Charles McCathieNevile ha scritto:
On Sun, 04 Jan 2009 03:51:53 +1100, Calogero Alex Baldacchino <alex.baldacch...@email.it> wrote:

Charles McCathieNevile ha scritto:
... it shouldn't be too difficoult to create a custom parser, comforming to RDFa spec and availing of data-* attributes...

That is, since RDFa can be "emulated" somehow in HTML5 and tested without changing current specification, perhaps there isn't a strong need for an early adoption of the former, and instead an "emulated" mergence might be tested first within current timeline.

In principle this is possible. But the data-* attributes are designed for private usage, and introducing a public usage means creating a risk of clashes that pollute RDFa data gathered this way. In other words, this is indeed feasible, but one would expect it to show that the data generated was unreliable (unless privately nobody is interested in basic terms like about).

This is why I was thinking about somewhat "data-rdfa-about", "data-rdfa-property", "data-rdfa-content" and so on, so that, for the purposes of an RDFa processor working on top of HTML5 UAs (perhaps in a test phase, if needed at all, of course), an element dataset would give access to "rdfa-about", instead of just "about", that is using the prefix "rdfa-" as acting as a namespace prefix in xml (hence, as if there were "rdfa:about" instead of "data-rdfa-about" in the markup).

This way, the public exposure of RDFa attributes on top of the generic and normally-private dataset feature might be enough circumscribed to avoid clashes. That is, if RDFa shows its best benefits when used to address small-scale needs involving trusted/reliable (meta-)data, it should be fair to assume all involved parties are aware that each one is using RDFa, and aren't just running an RDFa processor in the hope to gather enough informations.

From this point of view, it should be quite unlike to find people using "data-rdfa-about" to express different semantics in the same page (whereas data-property might cause ambiguity, for instance), as well as it is (or should be) quite unlike to find namespaces using the very same prefix involved in the same xml document (that is, I think choosing a name including a namespace prefix for a data-* attribute (and also for a class in a generic container as a div or a span, to tell it represents an external element) can replicate quite safely the xml extensibility for custom uses, to some extent, without requiring a wide support for it in text/html document - since it seems that xhtml extensibility is not a major concern, at least not enough to be worth merging it into html).

Just an idea, though.

However, AIUI, actual xml serialization (xhtml5) allows the use of namespaces and prefixed attributes, thus couldn't a proper namespace be introduced for RDFa attributes, so they can be used, if needed, in xhtml5 documents?

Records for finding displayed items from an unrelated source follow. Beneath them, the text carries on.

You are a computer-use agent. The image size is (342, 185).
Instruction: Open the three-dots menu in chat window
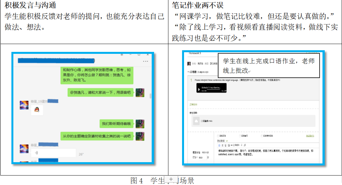[x=145, y=61]
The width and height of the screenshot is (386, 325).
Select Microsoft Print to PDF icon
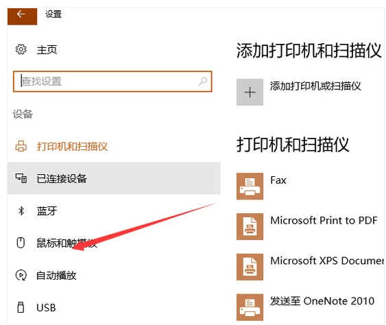coord(250,226)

I think such might be a valuable choice, because it seems to me RDFa attributes can be used to address such cases where metadata must stay as close as possible to correspondent data, but a mistake in a piece of markup may trigger the adoption agency or foster parenting algorithms, eventually causing a separation between metadata and content, thus possibly breaking reliability of gathered informations. From this perspective, a parser stopping on the very first error might give a quicker feedback than one rearranging misnested elements as far as it is reasonably possible (not affecting, and instead improving, content presentation and users' "direct" experience, but possibly causing side-effects with metadata).

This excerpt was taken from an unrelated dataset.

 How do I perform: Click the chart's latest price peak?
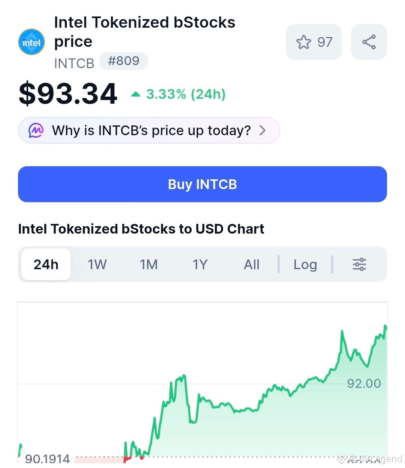pos(385,327)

Also, if the above is true, using namespaced and prefixed attributes instead of ones laying in the same namespace shared both by html5 and by xhtml5 (in theory) might prevent the use of such metadata in a document whose parsing rules might lead to possible side-effects.

Such results have been used to suggest that poorly implemented features should be dropped, but this hypothetical case suggests to me that the argument is wrong, and that if in the face of reasons why the data would be bad people use them, one might expect better usage by formalising the status of such features and getting decent implementations.

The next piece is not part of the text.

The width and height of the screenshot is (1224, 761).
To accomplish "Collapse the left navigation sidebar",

Generally speaking, I think reasoning in terms of "poor implementation" vs "rare usage" is quite like moving as a dog biting his own tail, because poorly implemented features are forcedly rarely used, and rarely used features can't convince UAs developers to implement them (in general). But, if a feature is widely needed, several hacks may born, thus providing an evidence of a global problem to be solved in a certain manner by implementing a certain, well-conceived feature.

As far as I've understood it, that's the main guideline to change actual specification, which is moving on the base of a bullet-tracing evolution (perhaps weighted on the need for completely new features, as a balance between the need for innovation and that for backward compatibility), rather than a "cathedral-wise" definition of what is or can be a useful feature to be implemented. For this reason, I think that mapping RDFa attributes on data-rdfa-* attributes to experiment a convergence between RDFa attributes and html5 specific features might be a start point to get RDFa attributes both specified and widely supported by implementations (either as they're defined in W3C Recommendation, or in the form of data-rdfa-*, hence dealt with differently from data-* attributes, for backward compatibility with such early implementations - a slightly different (or somehow prefixed) name shouldn't be much of a problem, as far as the name is not a problem per se (e.g. it is not prone to clashes) and allows a one-to-one correspondence).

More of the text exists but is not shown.